▶ [What you are asked to do] Omit all pictures. Copy exactly the lines from the line containing "Task: Click the Clean and Build icon" to the end of the listing, with both ends included.

▶ [Records supplied]
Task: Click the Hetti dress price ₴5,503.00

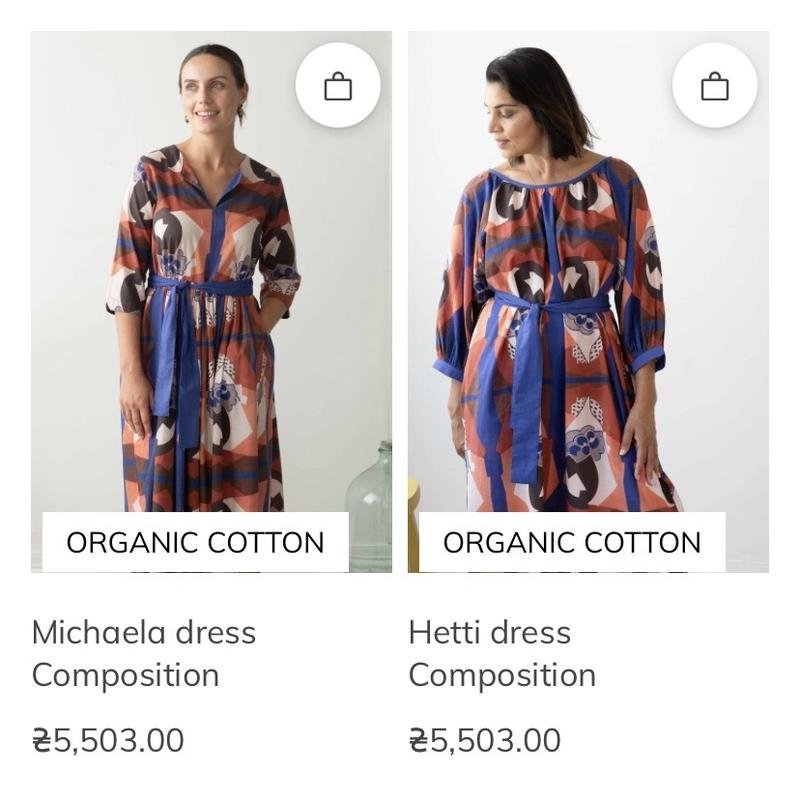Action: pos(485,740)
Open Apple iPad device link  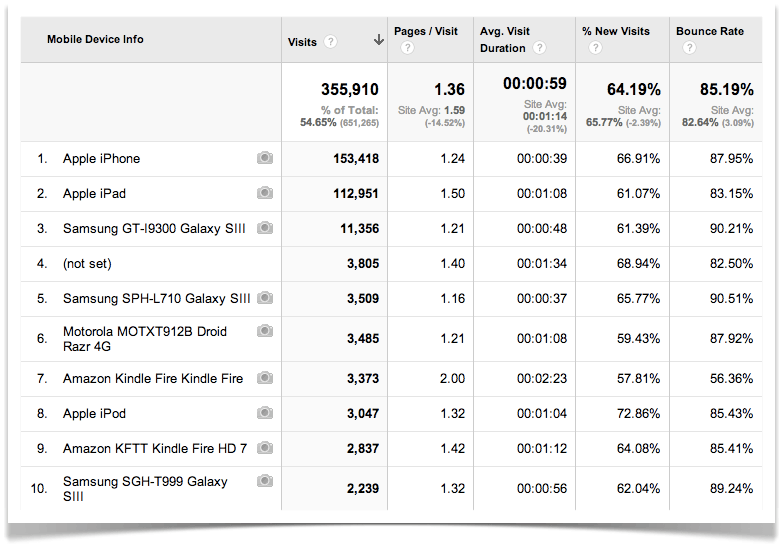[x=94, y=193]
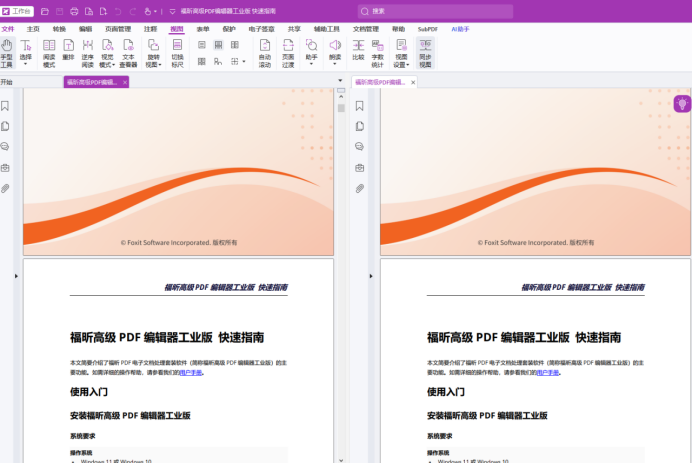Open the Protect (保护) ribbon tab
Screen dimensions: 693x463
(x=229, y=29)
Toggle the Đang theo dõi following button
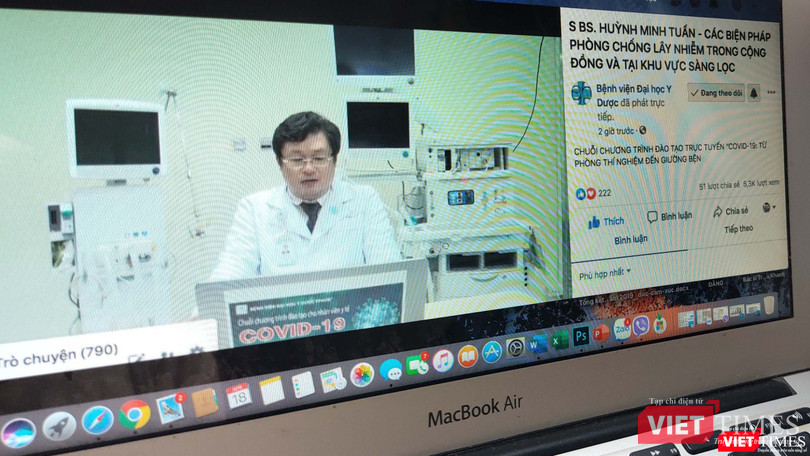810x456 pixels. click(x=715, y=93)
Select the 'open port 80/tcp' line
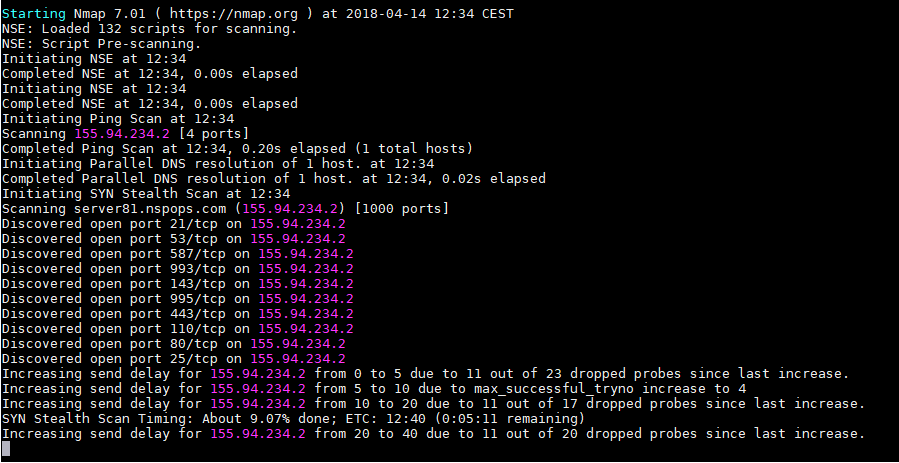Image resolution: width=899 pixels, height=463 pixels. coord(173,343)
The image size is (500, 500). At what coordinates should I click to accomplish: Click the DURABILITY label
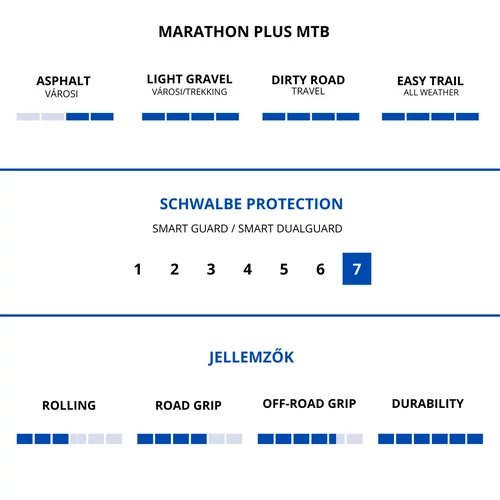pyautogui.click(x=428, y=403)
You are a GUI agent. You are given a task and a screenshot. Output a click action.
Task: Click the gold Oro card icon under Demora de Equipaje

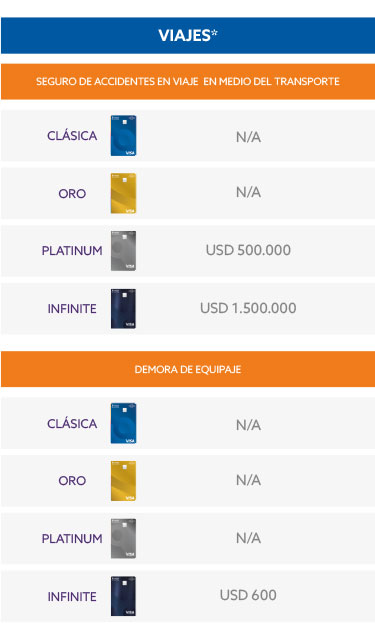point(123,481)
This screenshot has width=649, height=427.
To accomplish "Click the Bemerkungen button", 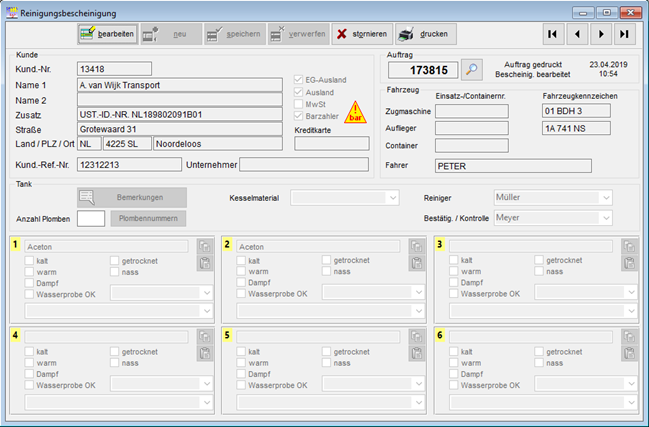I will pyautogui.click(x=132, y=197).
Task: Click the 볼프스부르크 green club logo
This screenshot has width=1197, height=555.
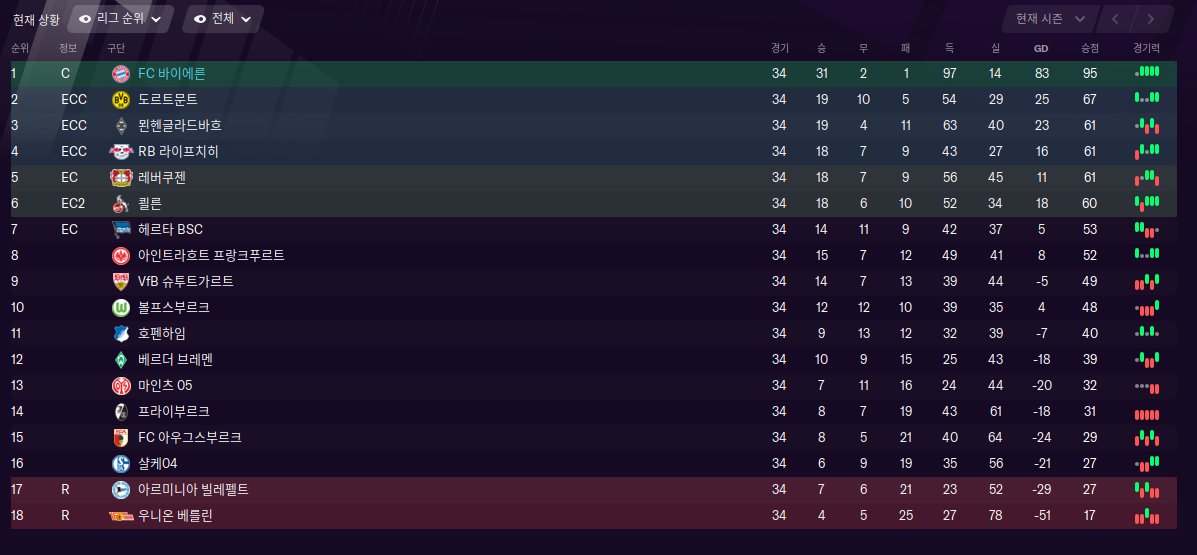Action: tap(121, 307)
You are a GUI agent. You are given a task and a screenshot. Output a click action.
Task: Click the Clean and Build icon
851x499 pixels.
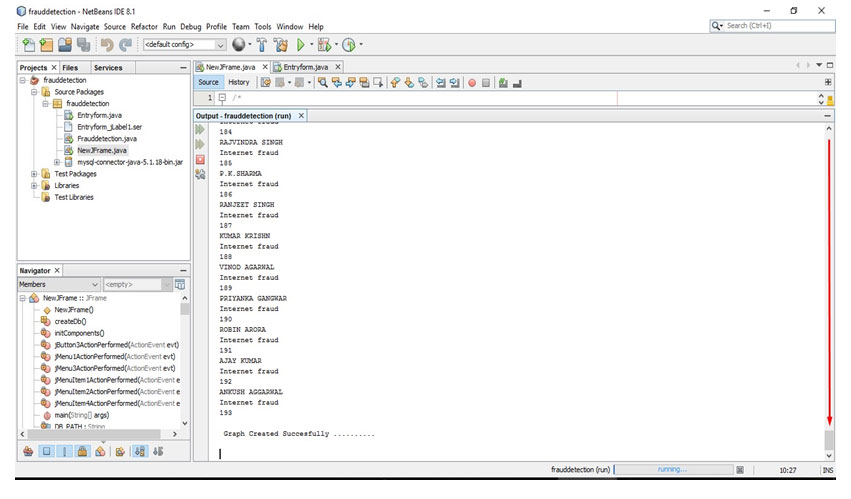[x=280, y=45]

▶ [Your response]
Task: Click the Clean and Build icon
851x499 pixels.
[x=280, y=45]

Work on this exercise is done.